I am shaken today due to some things going on so this is relevant. There’s a quote from the movie 'Her’ that I always come back to. Amy Adams is sitting on the couch with Joaquin Phoenix and he’s feeling guilty over this bizarre relationship he’s formed with an AI. And she says: “You know what, I can overthink everything and find a million ways to doubt myself…and I’ve just come to realize that, we’re only here briefly. And while I’m here I wanna allow myself joy. So fuck it.”


LS
That was really insightful. Thank you. Your anecdotes really do help. Your example of waking up in the middle of the night with intense fears of something you did as an 11 year old (I get a similar form of this sometimes too) is very on point. I just would never want someone to say, as my parents did to me, “well everyone’s got problems so your problems don’t matter.” That scares me a lot, not because I fear it personally but because it opens up the doors for excusing all sorts of bad actions. Ultimately, though, you’re right. Choice should dictate how we see the world and how we respond to bad situations. We should not act in “bad faith” as you’ve brought up on the episode guide a few times, and which I know you’ll bring up again ;-) Oh and for the record, you’re not just some guy on YouTube with too much time on his hands. You’re a converser who provides a space and helps us all confront our inner demons by talking about a show, a piece of art, with which we all find deep emotional meaning. Not many people are willing to do that kind of thing. Thank you again for taking the time to make these videos and to speak with me. I really appreciate it.

Ian
I’m honored. And 'everyone has problems’ is a nonsensical way of handling suffering. It’s bleach for the human experience. My sister had an accident once and sliced off her index finger. I remember a LOT of people telling her, “Well at least you didn’t lose the hand.” Which made me angry because it was like telling her she didn’t deserve to feel bad because it could’ve been worse. But you know what STILL sucks? LOSING a damn FINGER.
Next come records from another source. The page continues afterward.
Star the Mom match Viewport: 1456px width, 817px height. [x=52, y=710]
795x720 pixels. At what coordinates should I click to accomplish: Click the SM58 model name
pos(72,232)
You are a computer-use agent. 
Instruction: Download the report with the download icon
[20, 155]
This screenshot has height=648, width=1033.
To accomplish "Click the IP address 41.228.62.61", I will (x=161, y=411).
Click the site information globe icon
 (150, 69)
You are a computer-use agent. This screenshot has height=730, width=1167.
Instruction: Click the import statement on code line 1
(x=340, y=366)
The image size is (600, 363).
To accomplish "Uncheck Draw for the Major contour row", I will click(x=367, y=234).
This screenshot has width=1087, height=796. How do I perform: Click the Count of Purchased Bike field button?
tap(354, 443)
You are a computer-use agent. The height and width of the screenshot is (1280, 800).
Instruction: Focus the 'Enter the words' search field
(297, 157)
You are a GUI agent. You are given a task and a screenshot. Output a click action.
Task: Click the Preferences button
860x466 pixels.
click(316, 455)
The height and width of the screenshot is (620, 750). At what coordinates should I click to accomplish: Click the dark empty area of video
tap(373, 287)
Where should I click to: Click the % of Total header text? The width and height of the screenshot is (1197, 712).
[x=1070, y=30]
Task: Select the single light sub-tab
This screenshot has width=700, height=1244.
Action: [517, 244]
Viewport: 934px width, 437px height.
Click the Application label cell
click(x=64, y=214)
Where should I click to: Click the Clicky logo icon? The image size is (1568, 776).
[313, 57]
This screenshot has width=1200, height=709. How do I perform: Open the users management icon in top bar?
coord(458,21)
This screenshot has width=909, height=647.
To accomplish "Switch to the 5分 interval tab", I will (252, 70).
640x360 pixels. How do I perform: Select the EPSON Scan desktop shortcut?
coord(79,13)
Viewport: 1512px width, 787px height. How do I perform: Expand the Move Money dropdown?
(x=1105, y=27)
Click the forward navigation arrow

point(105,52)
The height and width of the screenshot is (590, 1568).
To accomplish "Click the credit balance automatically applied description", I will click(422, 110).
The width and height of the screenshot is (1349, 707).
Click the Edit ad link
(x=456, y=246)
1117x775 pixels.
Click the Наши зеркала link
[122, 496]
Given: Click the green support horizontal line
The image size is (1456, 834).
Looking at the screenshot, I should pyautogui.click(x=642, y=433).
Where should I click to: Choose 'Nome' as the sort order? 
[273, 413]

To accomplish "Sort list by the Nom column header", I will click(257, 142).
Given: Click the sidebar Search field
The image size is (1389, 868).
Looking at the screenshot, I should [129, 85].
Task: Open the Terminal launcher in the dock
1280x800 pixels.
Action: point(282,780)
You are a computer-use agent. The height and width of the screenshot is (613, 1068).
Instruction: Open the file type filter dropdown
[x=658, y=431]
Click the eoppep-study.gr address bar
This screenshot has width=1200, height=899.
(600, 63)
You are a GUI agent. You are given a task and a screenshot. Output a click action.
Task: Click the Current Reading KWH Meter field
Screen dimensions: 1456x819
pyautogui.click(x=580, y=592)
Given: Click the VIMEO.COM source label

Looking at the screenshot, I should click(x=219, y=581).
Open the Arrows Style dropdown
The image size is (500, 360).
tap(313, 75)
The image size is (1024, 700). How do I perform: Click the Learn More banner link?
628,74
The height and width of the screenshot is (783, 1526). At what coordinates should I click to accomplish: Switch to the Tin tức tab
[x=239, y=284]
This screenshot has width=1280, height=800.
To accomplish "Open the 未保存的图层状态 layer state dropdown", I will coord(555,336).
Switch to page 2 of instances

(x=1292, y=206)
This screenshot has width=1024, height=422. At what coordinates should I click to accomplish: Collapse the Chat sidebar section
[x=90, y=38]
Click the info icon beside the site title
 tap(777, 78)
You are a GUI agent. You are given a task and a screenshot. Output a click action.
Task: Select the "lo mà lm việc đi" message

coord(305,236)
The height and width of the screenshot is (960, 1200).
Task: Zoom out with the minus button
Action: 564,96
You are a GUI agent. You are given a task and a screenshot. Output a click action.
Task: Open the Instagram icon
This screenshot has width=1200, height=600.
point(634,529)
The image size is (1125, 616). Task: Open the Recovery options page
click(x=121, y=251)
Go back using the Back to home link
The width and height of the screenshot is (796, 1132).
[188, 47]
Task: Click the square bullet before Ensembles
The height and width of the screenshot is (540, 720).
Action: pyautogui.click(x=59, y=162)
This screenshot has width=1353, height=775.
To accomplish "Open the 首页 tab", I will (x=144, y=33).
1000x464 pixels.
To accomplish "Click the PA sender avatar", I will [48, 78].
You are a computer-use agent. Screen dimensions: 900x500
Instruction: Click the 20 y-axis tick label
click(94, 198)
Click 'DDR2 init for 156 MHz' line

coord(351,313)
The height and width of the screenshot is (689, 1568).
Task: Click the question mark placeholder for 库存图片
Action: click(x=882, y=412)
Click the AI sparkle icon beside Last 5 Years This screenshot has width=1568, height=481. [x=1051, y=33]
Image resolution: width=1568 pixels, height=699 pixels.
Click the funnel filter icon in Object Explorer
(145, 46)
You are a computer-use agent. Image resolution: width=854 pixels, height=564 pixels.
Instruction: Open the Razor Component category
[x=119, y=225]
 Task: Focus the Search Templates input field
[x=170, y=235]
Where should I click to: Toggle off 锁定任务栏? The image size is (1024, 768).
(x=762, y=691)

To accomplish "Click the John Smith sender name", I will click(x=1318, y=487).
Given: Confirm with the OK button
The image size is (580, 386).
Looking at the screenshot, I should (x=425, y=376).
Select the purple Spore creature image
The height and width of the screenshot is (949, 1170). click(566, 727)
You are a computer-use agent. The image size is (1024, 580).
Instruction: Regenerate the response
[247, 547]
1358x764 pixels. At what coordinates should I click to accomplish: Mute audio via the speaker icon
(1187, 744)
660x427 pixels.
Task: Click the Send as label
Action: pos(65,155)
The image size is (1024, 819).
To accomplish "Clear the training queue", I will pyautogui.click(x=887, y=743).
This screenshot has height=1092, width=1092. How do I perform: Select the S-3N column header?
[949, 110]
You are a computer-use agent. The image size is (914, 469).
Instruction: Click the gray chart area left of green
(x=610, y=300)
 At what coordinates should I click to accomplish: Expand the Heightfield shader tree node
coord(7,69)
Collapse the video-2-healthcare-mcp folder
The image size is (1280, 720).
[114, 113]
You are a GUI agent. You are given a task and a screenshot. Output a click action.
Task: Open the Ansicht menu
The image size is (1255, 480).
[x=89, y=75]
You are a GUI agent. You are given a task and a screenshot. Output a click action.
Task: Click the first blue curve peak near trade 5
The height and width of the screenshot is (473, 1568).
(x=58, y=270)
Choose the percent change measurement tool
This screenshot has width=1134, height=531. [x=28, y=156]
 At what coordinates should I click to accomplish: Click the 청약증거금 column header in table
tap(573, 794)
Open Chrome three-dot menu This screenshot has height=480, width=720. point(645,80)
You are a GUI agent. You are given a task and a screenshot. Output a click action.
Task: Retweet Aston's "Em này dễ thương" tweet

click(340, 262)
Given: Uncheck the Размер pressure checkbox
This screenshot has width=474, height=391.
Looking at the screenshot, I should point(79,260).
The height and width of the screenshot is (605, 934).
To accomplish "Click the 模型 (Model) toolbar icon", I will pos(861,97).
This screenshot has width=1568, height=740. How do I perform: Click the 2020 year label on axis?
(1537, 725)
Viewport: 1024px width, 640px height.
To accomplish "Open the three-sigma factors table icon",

The most succinct explanation of suffering I’ve ever heard was from Viktor Frankl in his book Man’s Search For Meaning: “To draw an analogy: a man’s suffering is similar to the behavior of a gas. If a certain quantity of gas is pumped into an empty chamber, it will fill the chamber completely and evenly, no matter how big the chamber. Thus suffering completely fills the human soul and conscious mind, no matter whether the suffering is great or little. Therefore the “size” of human suffering is absolutely relative.” It must always be dealt with on its own terms which means comparisons between individuals are essentially irrelevant. The concept of Sonder shouldn’t be employed through GUILT. It has no power then. It’s something that, should you decide to use it, you do through choice.